DIRECTIVES:
1. From the prospectus passage on where to find more information, extract the text from "The SEC allows" up to and including "all the shares.".
2. Answer these questions using the prospectus passage on where to find more information:
(a) At what address does the SEC maintain its public reference room?
(b) What telephone number can be called for further information about the public reference rooms?
(c) Filings made under which sections of the Exchange Act are incorporated by reference?
3. Proceed with the prospectus passage on where to find more information, starting after its last sentence.

TEXT TO READ:
####

WHERE YOU CAN FIND MORE INFORMATION

     This prospectus is part of a registration statement on Form S-3 that we filed with the Securities and Exchange Commissions. Certain information in the registration statement has been omitted from this prospectus in accordance with the rules of the SEC. We file proxy statements and annual, quarterly and special reports and other information with the SEC. You can inspect and copy the registration statement as well as the reports, proxy statements and other information we have filed with the SEC at the public reference room maintained by the SEC at 450 Fifth Street, N.W., Washington, D.C. 20549, and at the SEC Regional Offices located at Citicorp Center, 500 West Madison Street, Suite 1400, Chicago, Illinois 60661-2511 and the Woolworth Building, 233 Broadway Street, New York, New York 10004. You can call the SEC at 1-800-732-0330 for further information about the public reference rooms. We are also required to file electronic versions of these documents with the SEC, which may be accessed from the SEC’s World Wide Web site at http://www.sec.gov. Reports, proxy and information statements and other information concerning SINA Corporation may be inspected at The Nasdaq Stock Market at 1735 K Street, N.W., Washington, D.C. 20006.

     The SEC allows us to “incorporate by reference” certain of our publicly-filed documents into this prospectus, which means that information included in those documents is considered part of this prospectus. Information that we file with the SEC after the date of this prospectus will automatically update and supersede this information. We incorporate by reference the documents listed below and any future filings made with the SEC under Sections 13(a), 13(c), 14 or 15(d) of the Exchange Act, until the selling securityholders have sold all the shares.

####

RAW DATA:
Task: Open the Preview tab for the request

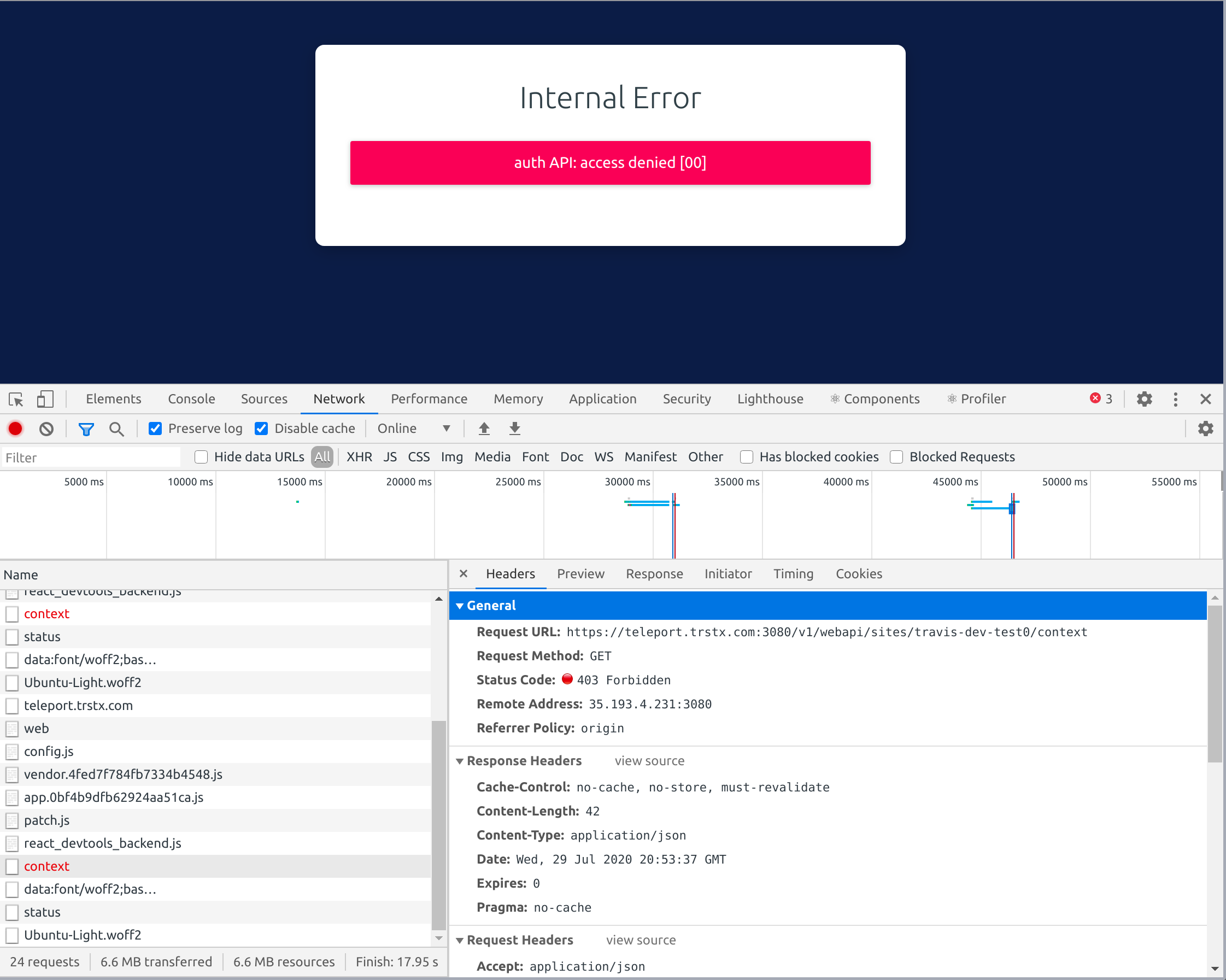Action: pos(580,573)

####

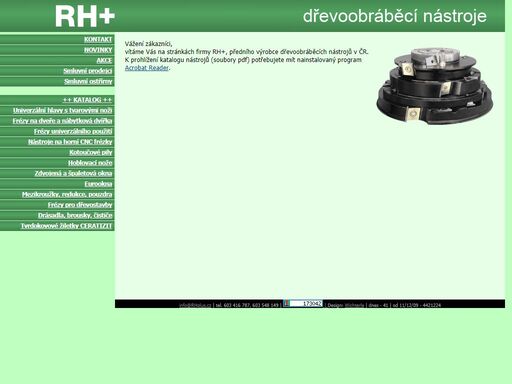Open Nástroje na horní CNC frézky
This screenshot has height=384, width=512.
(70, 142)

####

ANSWERS GIVEN:
1.
The SEC allows us to “incorporate by reference” certain of our publicly-filed documents into this prospectus, which means that information included in those documents is considered part of this prospectus. Information that we file with the SEC after the date of this prospectus will automatically update and supersede this information. We incorporate by reference the documents listed below and any future filings made with the SEC under Sections 13(a), 13(c), 14 or 15(d) of the Exchange Act, until the selling securityholders have sold all the shares.

2.
(a) 450 Fifth Street, N.W., Washington, D.C. 20549
(b) 1-800-732-0330
(c) Sections 13(a), 13(c), 14 or 15(d)

3.
     The following documents filed with the SEC are incorporated by reference in this prospectus:

     1.     Our Annual Report on Form 10-K for the fiscal year ended June 30, 2002 pursuant to Section 13(a) of the Securities Exchange Act of 1934 (the “Exchange Act”), which contains audited financial statements for the registrant’s latest fiscal year for which such statements have been filed.

     2.     All other reports filed pursuant to Section 13(a) or 15(d) of the Exchange Act since the end of the fiscal year covered by the Annual Report referred to in (1) above, including the Transition Report on Form 10-K filed for the six-month transition period ended December 31, 2002.

     3.     Our definitive Proxy Statement dated August 29, 2003, filed with the SEC on August 27, 2003 in connection with our 2003 Annual General Meeting of Shareholders; and

     4.     The description of our ordinary shares in our Registration Statement on Form 8-A filed with the SEC on April 12, 2000 including any amendment or report filed for the purpose of updating such description.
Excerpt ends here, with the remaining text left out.